>> START Data excerpts
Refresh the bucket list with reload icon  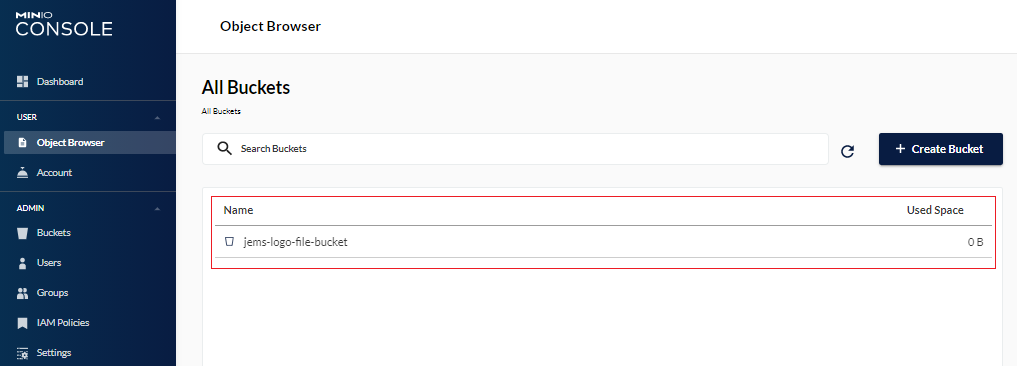847,151
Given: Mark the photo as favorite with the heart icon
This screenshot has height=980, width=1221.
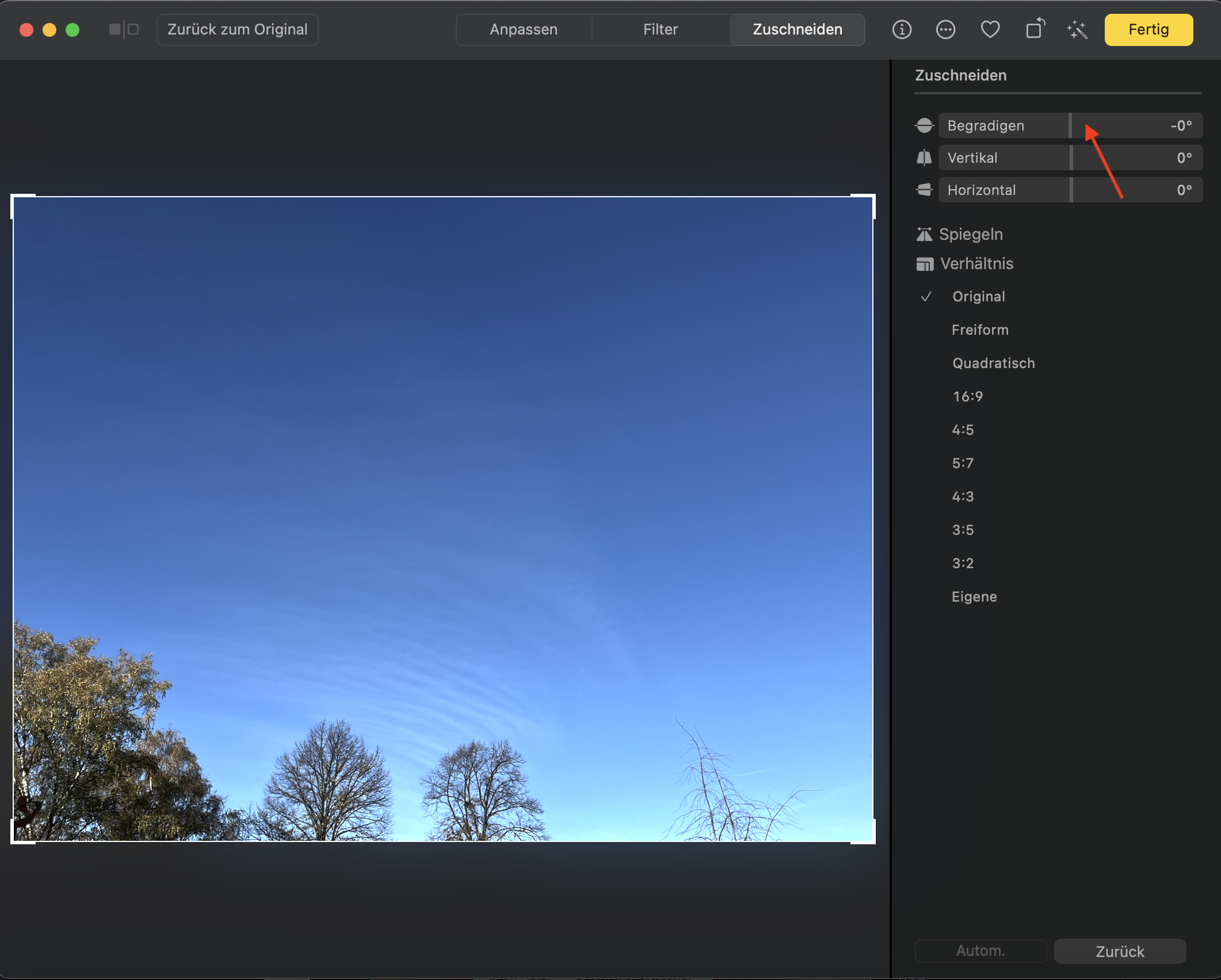Looking at the screenshot, I should pos(990,29).
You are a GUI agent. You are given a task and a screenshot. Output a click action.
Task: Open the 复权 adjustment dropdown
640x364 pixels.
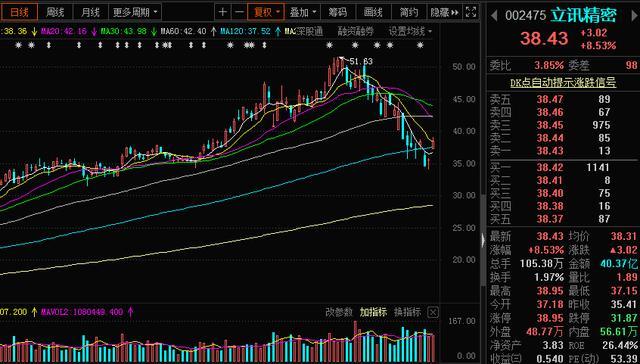point(267,12)
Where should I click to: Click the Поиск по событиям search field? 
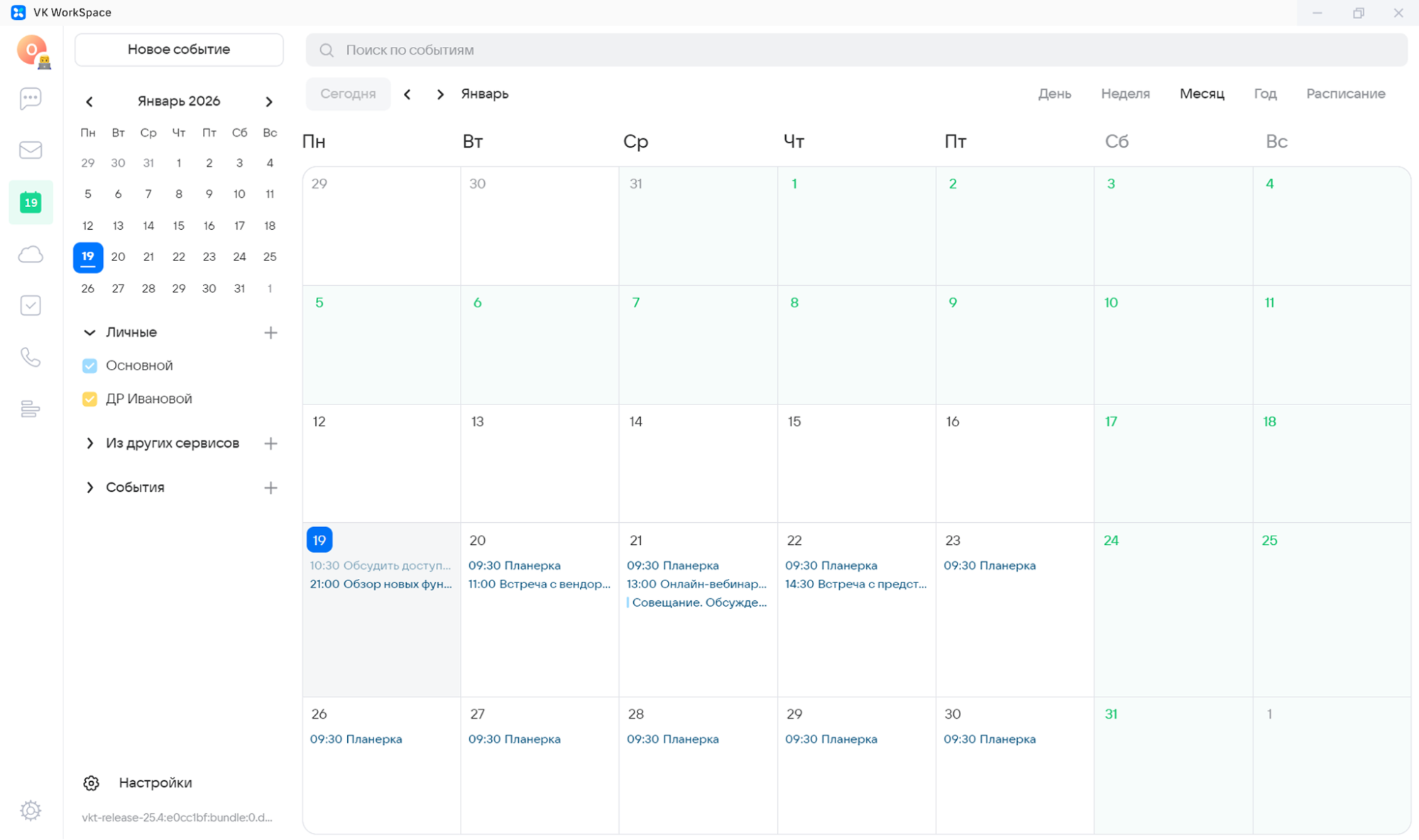855,50
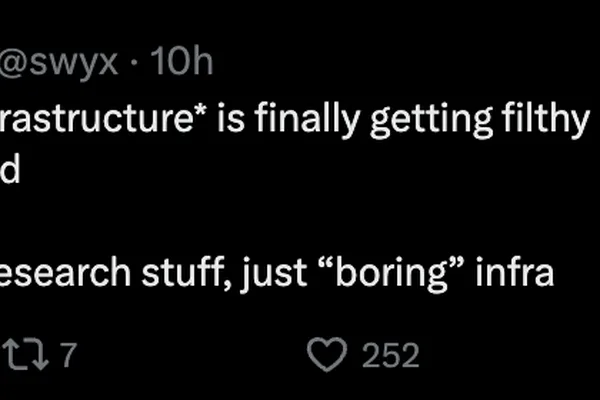Viewport: 600px width, 400px height.
Task: Retweet the post using the repost arrows icon
Action: pos(25,355)
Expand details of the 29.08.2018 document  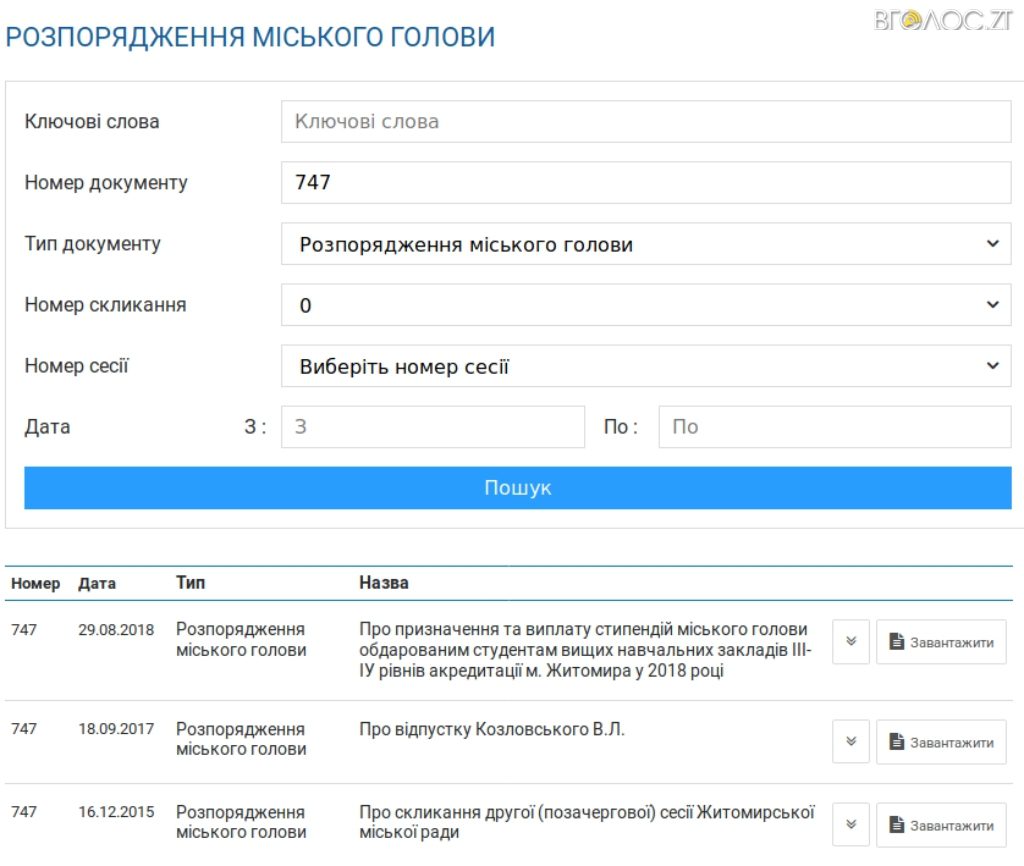click(x=851, y=642)
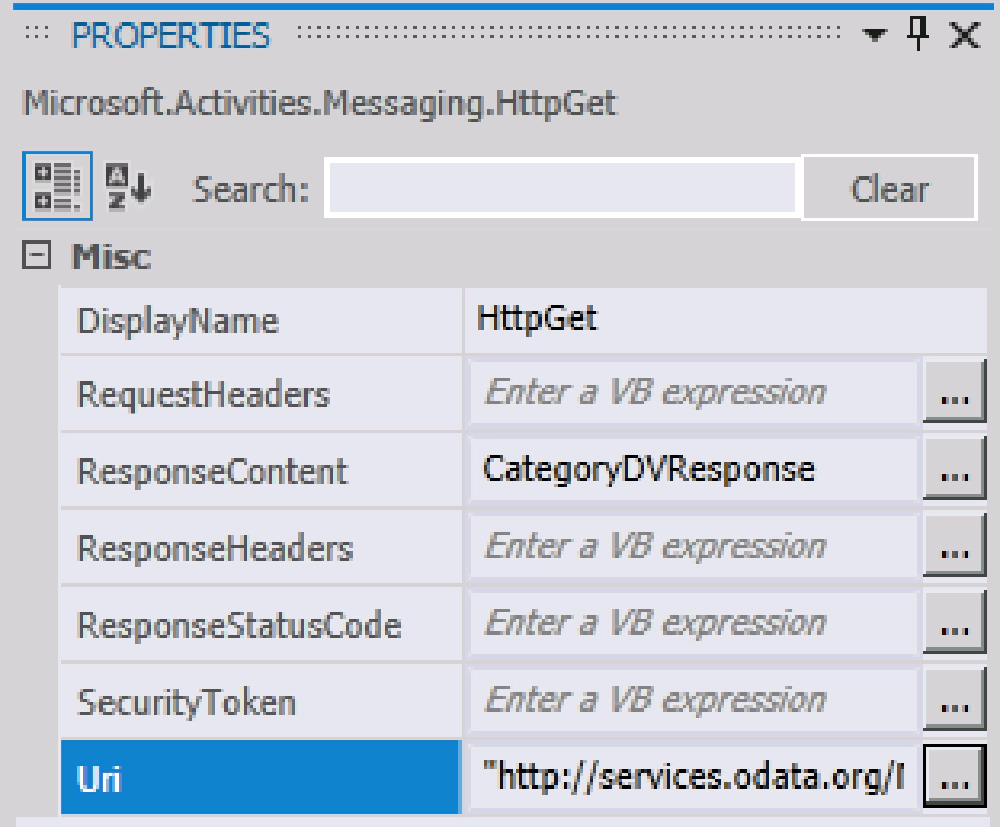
>> END Data excerpts
• [Task to carry out]: Write out the lines from the records, starting with the line containing "Given: Mark the" and continuing through the line containing "point(267,12)". Leave out the pictures.

• [The solution]:
Given: Mark the photo as favorite with the heart icon
This screenshot has height=980, width=1221.
Looking at the screenshot, I should pos(990,29).
You are a GUI agent. You are given a task and a screenshot. Output a click action.
Task: Open the 复权 adjustment dropdown
640x364 pixels.
point(267,12)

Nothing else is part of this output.